Unfunded Tax Cuts??? Now why does that sound familiar??????
It shouldn’t sound familiar at all. The ‘tax switch’ we had was completely revenue neutral (once you take into account the extra $1B in ‘wider economic factors’).
US oil spill: Cost-cutting decisions led to BP disaster
Privatisation and deregulation – isn’t it great?
Yes I saw this story after posting and read it.
http://bowalleyroad.blogspot.com/
Chris Trotter’s latest offers timely warnings about the very real possibility that National might win an outright majority this year, and about Labour’s continued denial about it.
Quote:
“But, this sort of denial only makes things worse. If there’s one thing in this world upon which it is still safe to rely – it’s mathematics. If three or four independent polling agencies, each one conducting its survey at different times and using its own idiosyncratic selection and weighting formulae have, for two years straight, produced results within a very few percentage points their rivals – then those results should be heeded.
Rather than insisting there’s something wrong with the polling agencies’ little black boxes, Labour should be devoting its energies to understanding the data.
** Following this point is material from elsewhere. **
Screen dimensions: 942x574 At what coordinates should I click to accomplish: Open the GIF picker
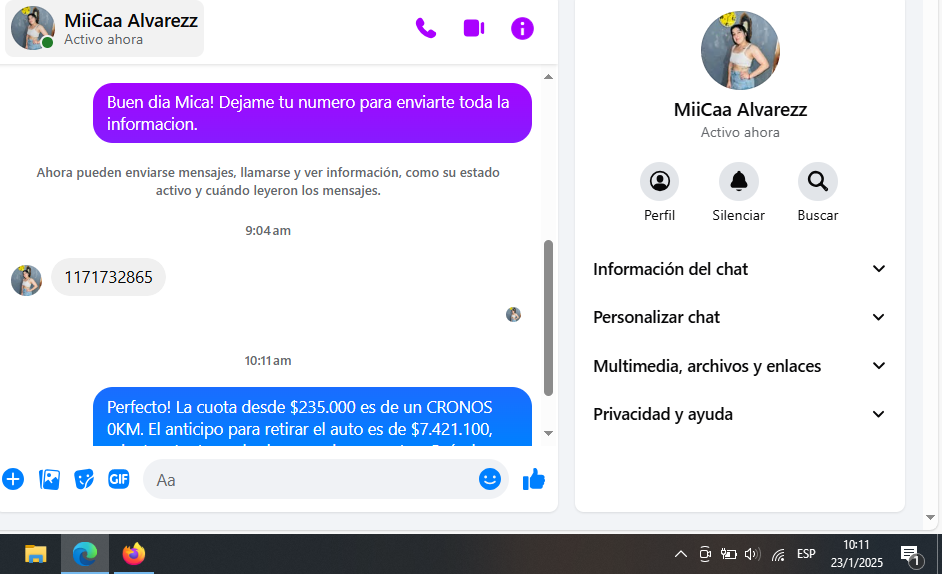(118, 479)
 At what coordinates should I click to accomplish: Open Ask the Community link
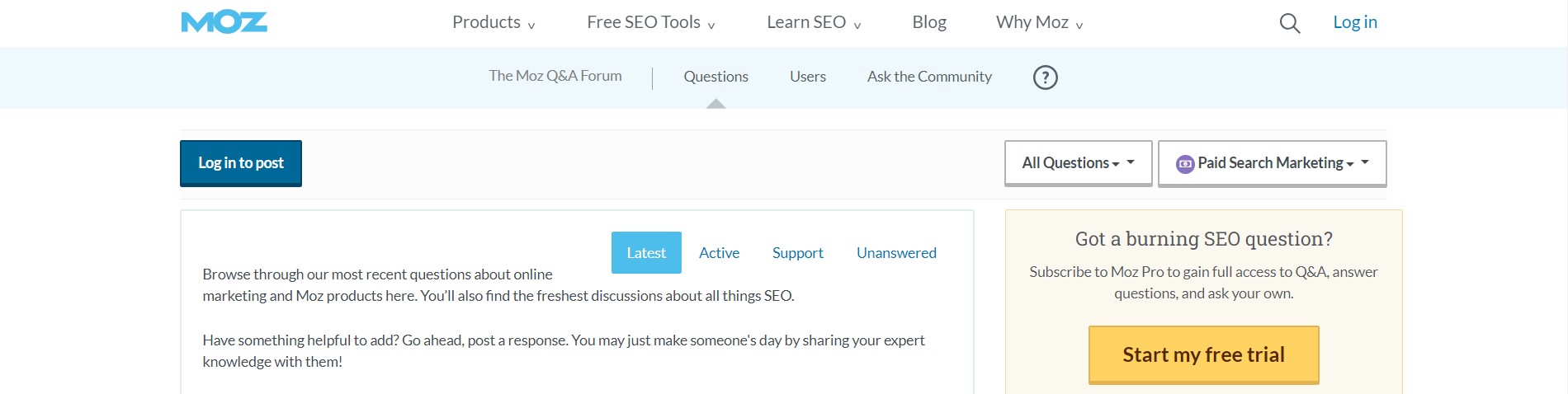pyautogui.click(x=929, y=77)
Phil Goff needs to understand why John Key’s government is so popular. Only then can the Labour Party begin making it unpopular….
….
Deductive reasoning has its place, but it is not always true that simply because something has never happened in the past (or, at least, for a very long time) it cannot, therefore, happen in the future. Just ask Barack Obama.
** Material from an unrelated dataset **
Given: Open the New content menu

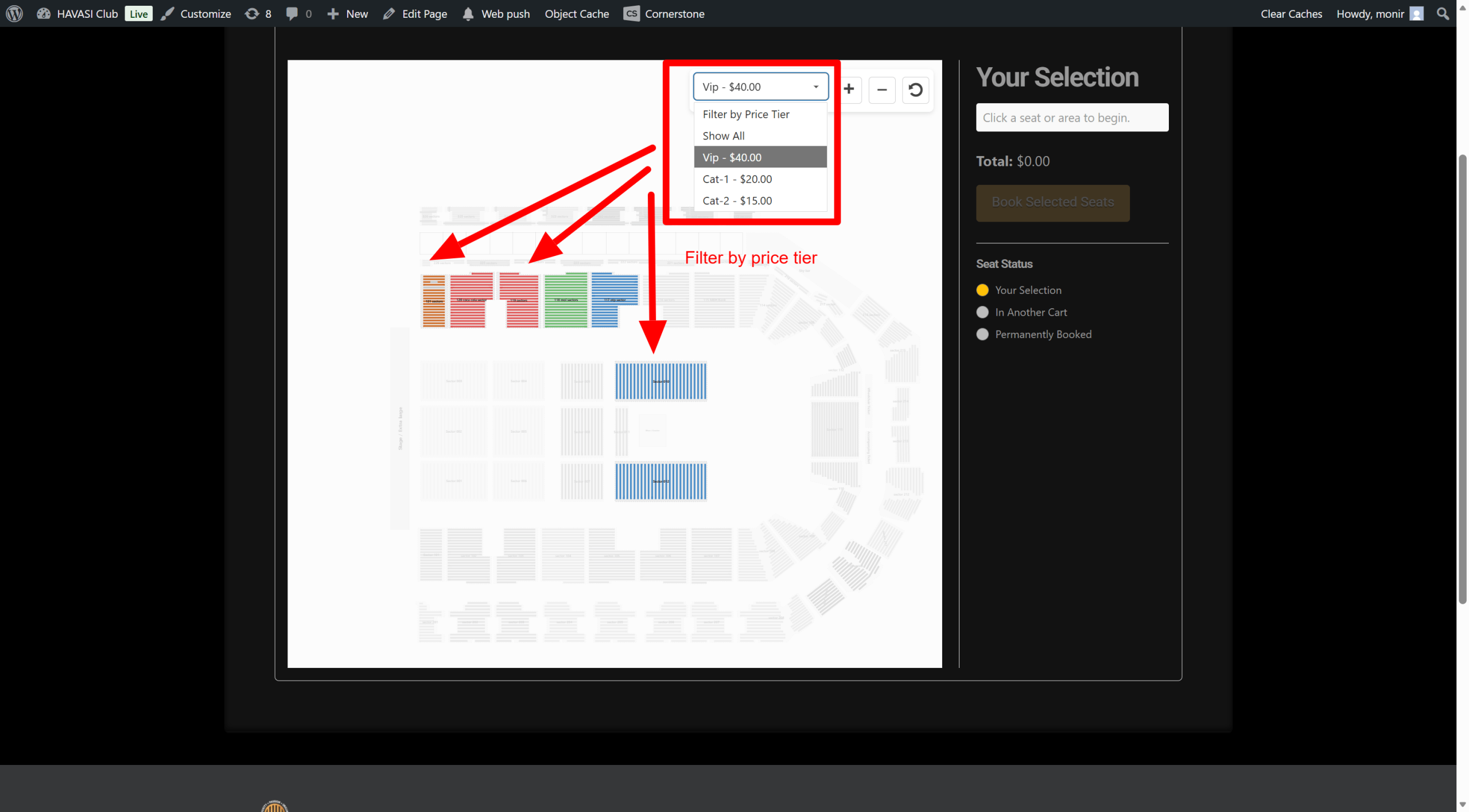Looking at the screenshot, I should (348, 14).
If a set of conditions have come into existence between 2006 and 2011 – conditions that were not present when past general elections were conducted – then it is entirely reasonable to argue that this year’s general election will produce an outcome none of us have ever seen before…
1. If the polls during election year continue in the same vein as the past 2 years, I’d be quite surprised, and he’d also have a reasonable point to argue.
2. For a while Clark’s popularity was up as high as Key’s is now and National only got 22% in 2002, but that still wasn’t enough to give Labour an outright majority. In these economic times, I really doubt the chances for a government that hasn’t produced clear positive results from their efforts.
The other thing comradski fails to include in his piece is the ‘undecided’ part of the polls. National aren’t getting 50+ of the electorate, they are getting 50+ of the ‘decideds’.
It would be interesting to know if the pollsters rework the reported Margins of Error to account for when they effectively drop the undecideds from the sample, or if they just stick with the initial, and usually reported, sample size…
It’s getting late but I am a subscriber of Watchdog that is http://www.converge.org.nz/watchdog and there are some interesting articles in which I hope the Standard may pick up on.
One is notably shocking ‘Fishy Goings On’ by Chas Muir this is really grubby and corrupt business.
It is only one page and it is an appeal to sign the petition to get the govt to put some sort of constraint on monopolies like Sealord.
I am going to get a copy of that page highlite words like ‘ Sealord terminated 700 jobs – – – – – -and replaced them with foreign labour!’ [at poverty rates] and put it on the supermarket shelf in the fish section.
I hope other folks can do the same I am so ANGRY!!!!!!
Sue Bradford has also got a good article ‘ALERT On Welfare Reforms’ that gives a brief historical perspective as well as what is going on in other countries like Australia, US, Canada and Europe.
She has put together an alternative working to counter the phoney one that is already making recomendations to the government.